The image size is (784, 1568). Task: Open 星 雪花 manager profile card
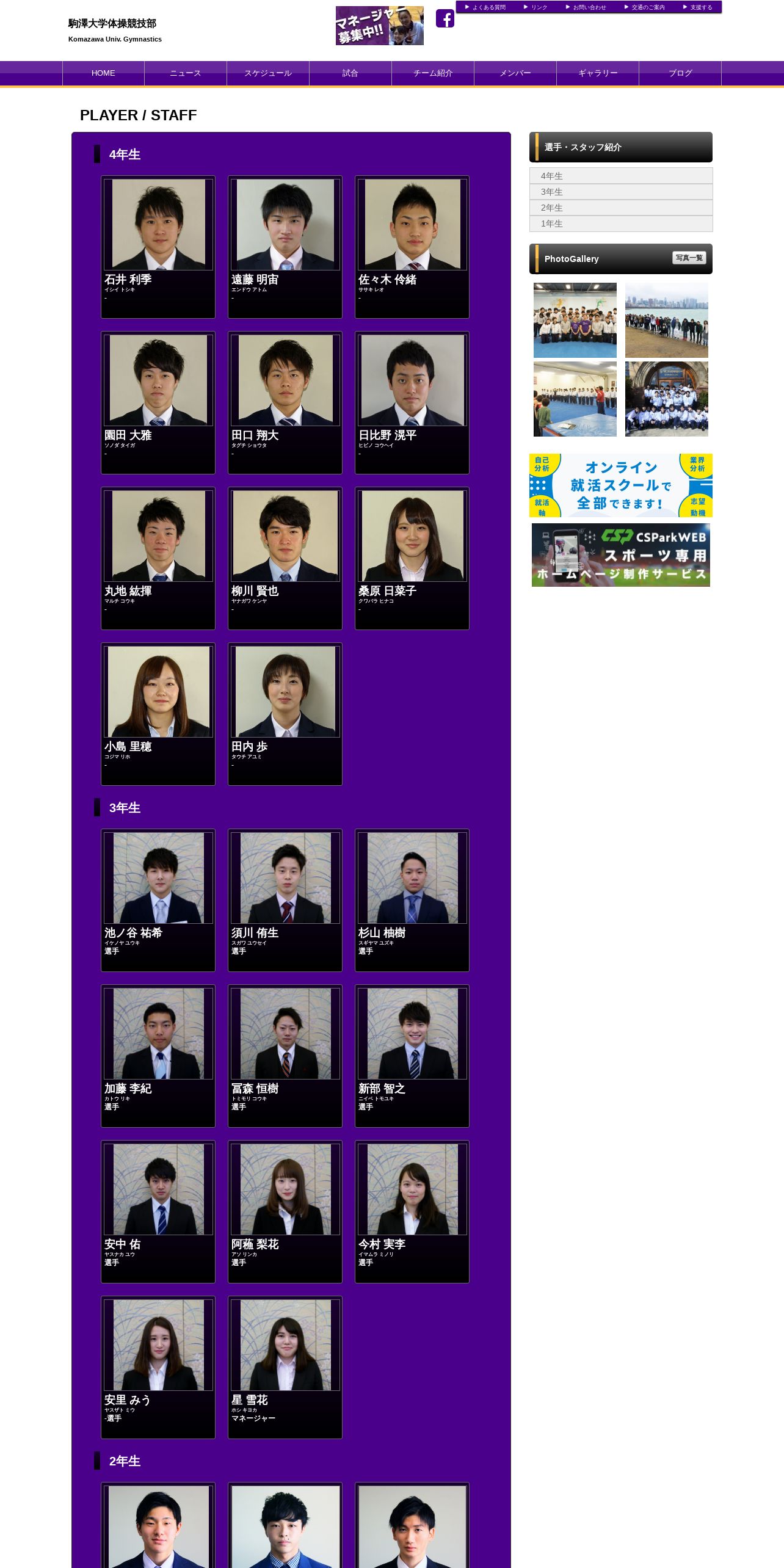(285, 1367)
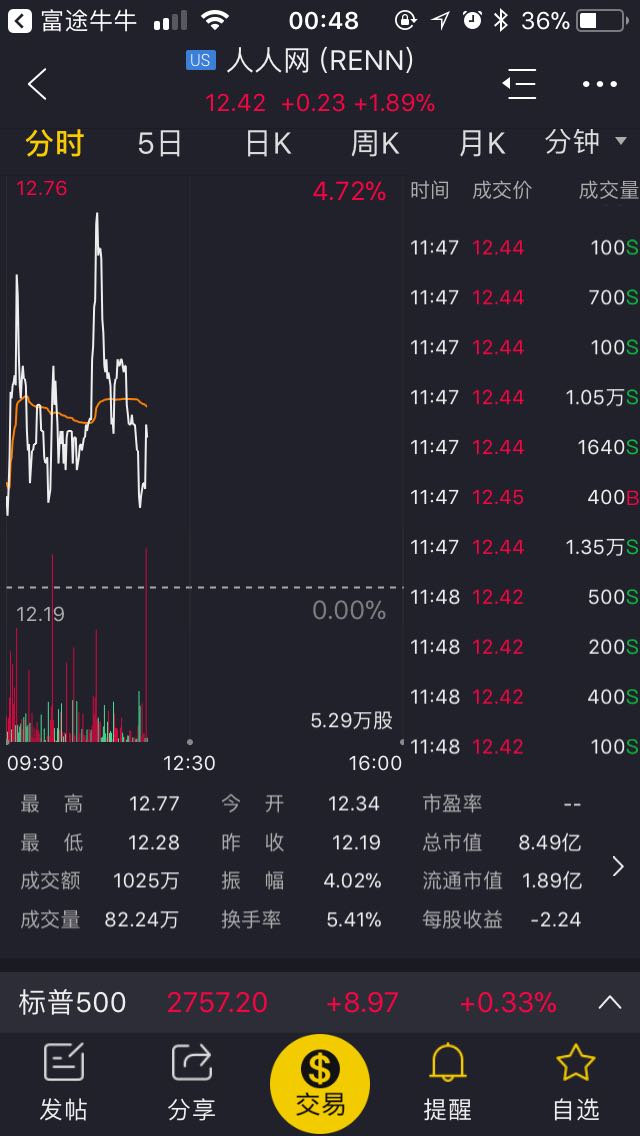
Task: Open the 交易 trade button
Action: (320, 1084)
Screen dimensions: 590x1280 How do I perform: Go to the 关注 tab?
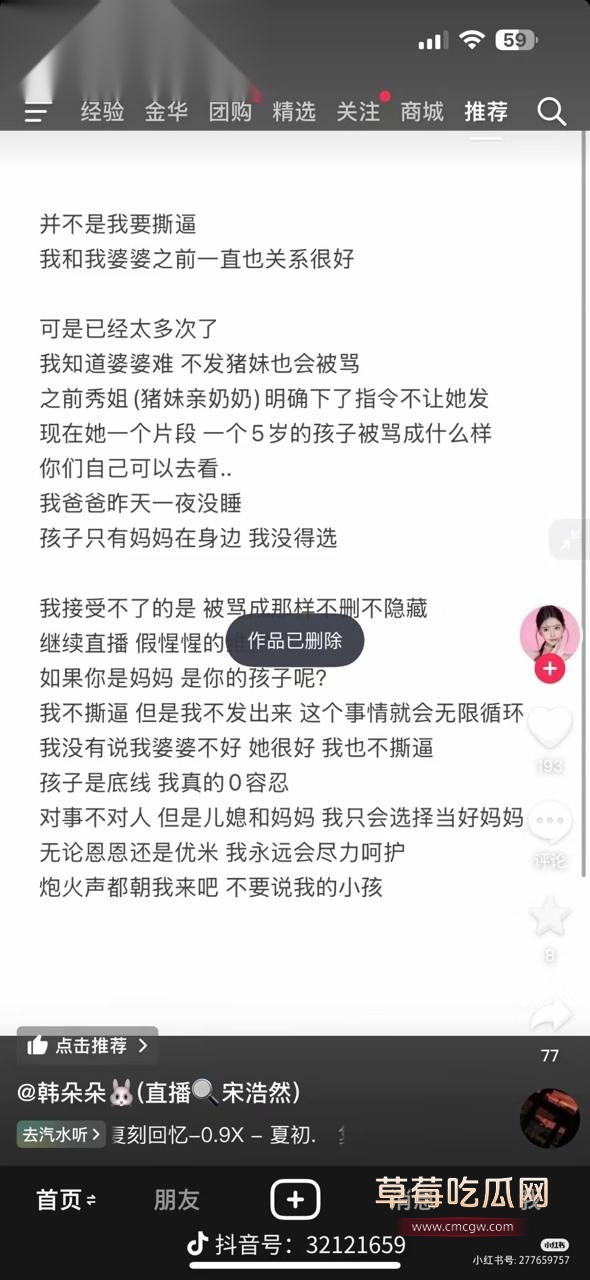[x=358, y=112]
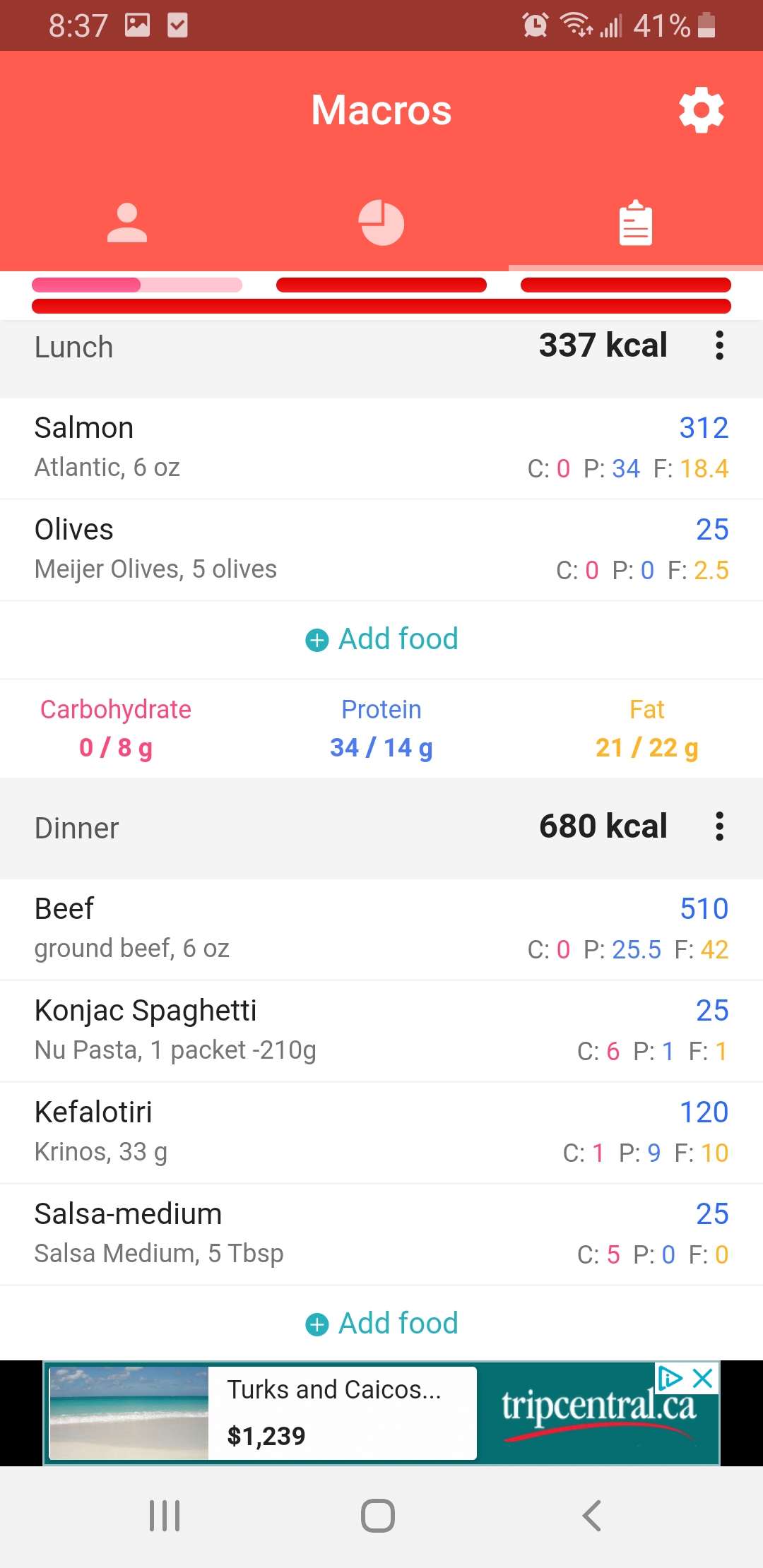Open the Dinner overflow menu
This screenshot has width=763, height=1568.
719,826
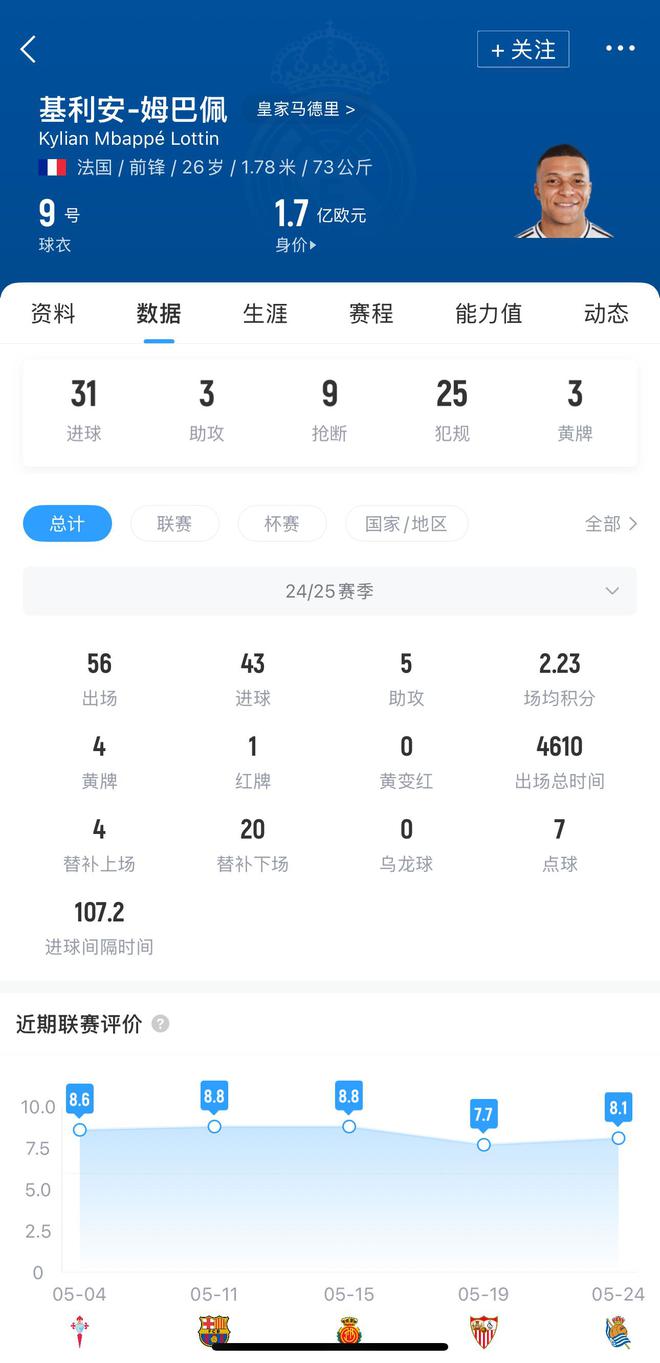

▸ **TASK DETAILS**
Please give the lines above as a numbered list, leaving out any blank lines and the pictures.

▸ **EXERCISE SOLUTION**
1. The image size is (784, 1568). Task: Open 星 雪花 manager profile card
2. (285, 1367)
3. Task: Open the 交易 trade button
4. Action: (320, 1084)
5. Screen dimensions: 590x1280 How do I perform: Go to the 关注 tab?
6. [x=358, y=112]
7. Open the Dinner overflow menu
8. This screenshot has width=763, height=1568.
9. 719,826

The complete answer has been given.